Poursuivant, il menace de dénoncer si leur convention n’est pas revalorisée, tous ceux qui détournent les biens de l’État au détriment des travailleurs et de la population

« Tout le monde voit ce qu’ils sont en train de faire à Boké, ils se sont repartis les mines. Tous ceux qui sont en train de s’agiter derrière le président pour le 3ème mandat, ils ont leurs avantages qu’ils défendent, parce qu’ils savent que si le président ne continue pas le 3ème mandat c’est fini pour eux. C’est pourquoi aujourd’hui ils se sont tous déployés dans les préfectures, ils sont en train de se battre pour le 3ème mandat. A cause de leurs avantages, au détriment des populations, au détriment des travailleurs. Quand vous dénoncez cela on dit vous faites de la politique.
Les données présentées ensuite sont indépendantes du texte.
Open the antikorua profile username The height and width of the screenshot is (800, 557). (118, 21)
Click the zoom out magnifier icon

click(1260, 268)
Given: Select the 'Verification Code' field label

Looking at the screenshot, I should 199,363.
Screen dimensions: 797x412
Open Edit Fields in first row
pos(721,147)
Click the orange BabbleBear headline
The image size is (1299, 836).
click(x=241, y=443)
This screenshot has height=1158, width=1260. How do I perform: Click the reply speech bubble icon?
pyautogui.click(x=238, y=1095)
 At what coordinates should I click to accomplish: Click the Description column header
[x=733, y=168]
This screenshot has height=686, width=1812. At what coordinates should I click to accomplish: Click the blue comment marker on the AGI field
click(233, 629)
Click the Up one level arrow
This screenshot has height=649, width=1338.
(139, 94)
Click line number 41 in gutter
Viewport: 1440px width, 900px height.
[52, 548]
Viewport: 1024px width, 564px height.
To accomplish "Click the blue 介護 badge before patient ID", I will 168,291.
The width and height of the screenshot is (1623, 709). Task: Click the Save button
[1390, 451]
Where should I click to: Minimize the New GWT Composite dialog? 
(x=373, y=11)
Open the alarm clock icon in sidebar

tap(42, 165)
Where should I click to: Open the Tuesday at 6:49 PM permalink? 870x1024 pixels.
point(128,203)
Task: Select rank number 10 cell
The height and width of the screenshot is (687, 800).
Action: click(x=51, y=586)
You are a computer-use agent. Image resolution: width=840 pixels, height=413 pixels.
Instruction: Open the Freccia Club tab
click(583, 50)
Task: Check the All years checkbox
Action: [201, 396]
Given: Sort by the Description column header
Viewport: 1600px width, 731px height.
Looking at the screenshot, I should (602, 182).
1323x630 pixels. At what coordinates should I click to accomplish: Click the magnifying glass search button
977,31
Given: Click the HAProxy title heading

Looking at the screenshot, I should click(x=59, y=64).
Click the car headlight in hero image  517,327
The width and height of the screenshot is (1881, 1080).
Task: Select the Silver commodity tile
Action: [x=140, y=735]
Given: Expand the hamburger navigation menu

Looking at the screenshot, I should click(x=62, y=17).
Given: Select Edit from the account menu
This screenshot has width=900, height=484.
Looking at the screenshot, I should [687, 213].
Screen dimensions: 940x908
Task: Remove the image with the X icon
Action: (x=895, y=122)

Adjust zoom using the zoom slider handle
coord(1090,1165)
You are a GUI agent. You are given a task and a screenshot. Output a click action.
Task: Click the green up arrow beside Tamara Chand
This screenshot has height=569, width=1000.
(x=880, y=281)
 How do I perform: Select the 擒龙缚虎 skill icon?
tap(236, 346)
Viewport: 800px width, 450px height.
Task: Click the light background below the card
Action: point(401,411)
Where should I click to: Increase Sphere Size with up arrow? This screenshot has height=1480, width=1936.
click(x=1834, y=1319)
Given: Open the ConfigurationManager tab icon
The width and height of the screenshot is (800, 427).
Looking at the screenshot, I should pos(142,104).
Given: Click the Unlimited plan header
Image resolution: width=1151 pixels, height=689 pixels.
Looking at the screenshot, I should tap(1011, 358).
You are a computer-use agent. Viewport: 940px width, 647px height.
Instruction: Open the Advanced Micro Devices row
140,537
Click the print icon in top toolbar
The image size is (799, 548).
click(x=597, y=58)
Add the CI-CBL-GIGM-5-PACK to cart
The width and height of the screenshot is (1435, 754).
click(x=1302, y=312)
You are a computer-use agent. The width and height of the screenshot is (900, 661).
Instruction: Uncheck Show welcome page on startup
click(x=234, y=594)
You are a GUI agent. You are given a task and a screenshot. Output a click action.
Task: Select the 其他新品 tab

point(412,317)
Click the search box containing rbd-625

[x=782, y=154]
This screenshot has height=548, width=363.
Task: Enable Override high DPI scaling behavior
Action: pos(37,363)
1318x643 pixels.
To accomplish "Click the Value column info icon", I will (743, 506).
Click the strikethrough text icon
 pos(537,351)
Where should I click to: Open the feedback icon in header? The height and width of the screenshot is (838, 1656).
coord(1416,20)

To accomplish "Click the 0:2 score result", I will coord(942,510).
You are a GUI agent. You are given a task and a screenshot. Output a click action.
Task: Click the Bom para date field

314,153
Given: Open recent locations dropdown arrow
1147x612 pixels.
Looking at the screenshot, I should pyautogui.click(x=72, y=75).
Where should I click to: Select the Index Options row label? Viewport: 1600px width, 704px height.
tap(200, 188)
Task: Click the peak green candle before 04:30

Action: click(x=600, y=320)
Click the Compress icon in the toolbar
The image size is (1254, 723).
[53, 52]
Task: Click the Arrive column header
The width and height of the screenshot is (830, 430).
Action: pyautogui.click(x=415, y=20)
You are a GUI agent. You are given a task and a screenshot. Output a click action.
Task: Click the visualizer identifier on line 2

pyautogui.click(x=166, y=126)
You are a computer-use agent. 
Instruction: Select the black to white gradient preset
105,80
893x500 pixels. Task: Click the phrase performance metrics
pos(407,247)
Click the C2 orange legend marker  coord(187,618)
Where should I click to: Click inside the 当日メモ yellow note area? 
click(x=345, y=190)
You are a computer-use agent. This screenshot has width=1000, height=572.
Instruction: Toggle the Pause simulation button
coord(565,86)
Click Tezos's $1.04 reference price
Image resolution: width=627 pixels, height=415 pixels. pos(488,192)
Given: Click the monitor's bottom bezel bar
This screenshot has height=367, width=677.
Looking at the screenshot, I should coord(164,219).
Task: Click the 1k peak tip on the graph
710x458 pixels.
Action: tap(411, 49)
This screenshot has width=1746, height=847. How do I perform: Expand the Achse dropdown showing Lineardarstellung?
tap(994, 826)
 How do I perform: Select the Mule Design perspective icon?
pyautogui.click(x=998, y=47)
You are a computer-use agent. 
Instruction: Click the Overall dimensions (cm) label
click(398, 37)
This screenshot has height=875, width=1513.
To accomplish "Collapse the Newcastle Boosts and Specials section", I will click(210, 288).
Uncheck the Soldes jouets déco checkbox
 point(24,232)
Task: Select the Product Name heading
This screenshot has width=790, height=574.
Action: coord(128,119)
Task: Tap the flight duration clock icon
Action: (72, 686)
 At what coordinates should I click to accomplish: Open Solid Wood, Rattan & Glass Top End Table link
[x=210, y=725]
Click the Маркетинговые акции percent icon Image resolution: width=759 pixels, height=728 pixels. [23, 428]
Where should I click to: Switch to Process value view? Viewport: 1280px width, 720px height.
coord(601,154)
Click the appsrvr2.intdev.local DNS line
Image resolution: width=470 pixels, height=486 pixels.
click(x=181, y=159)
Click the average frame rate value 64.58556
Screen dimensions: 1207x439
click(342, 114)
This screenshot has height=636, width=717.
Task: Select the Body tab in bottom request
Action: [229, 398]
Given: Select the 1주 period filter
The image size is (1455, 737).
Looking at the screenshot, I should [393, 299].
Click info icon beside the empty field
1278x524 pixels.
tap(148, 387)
Ils sont en train de mener une vie ostentatoire, ils sont en train de se répartir les biens de ce pays, ils ne veulent pas penser à la situation des enseignants qui forment l’avenir, qui forment les enfants, les ressources humaines, qui construisent l’avenir de ce pays-là.  Eux ils sont en train de dilapider nos biens, détourner nos biens, les biens de tout le monde, de tous les citoyens de Guinée. Et quand vous dénoncez cela on dit vous faites la politique. Tous ceux qui s’agitent là, ils ont des intérêts dans les mines, ils sont en train de voler au niveau de toutes les régies financières guinéennes aujourd’hui qui sont des sources de revenus qui alimentent nos caisses, nos budgets, qui sont détournés par eux. Ils ont détourné tous les fonds, ils ne veulent pas que le système-là change. C’est pourquoi ils sont en train de se sacrifier, de faire tout pour ne pas changer la situation parce que leur avantage va être remis en cause. Nous ne demandons pas plus, nous demandons à revaloriser notre convention. Donner de la valeur à l’enseignant, de l’autorité à l’enseignant, c’est ce que nous demandons. S’ils ne le font pas, nous allons dénoncer tous ceux qui sont en train de détourner. Ce sont des bandits, tous ceux qui sont en train de détourner sont des bandits d’État. Ça ça relève d’un bandit. Détourner des biens qui ne t’appartiennent pas et tu les utilises à tes propres fins, ça c’est le travail d’un bandit. Donc nous allons les dénoncer, il faut qu’ils nous remettent notre part. Tant que notre part n’est pas remise, nous allons continuer la lutte. Nous n’allons pas suspendre la grève tant qu’on nous donne pas notre part. Donc chers camarades, la grève continue jusqu’au bout. Si jamais le ministre s’hasarde à remplacer un seul enseignant comme il le dit, il nous verra sur son chemin », a-t-il assuré.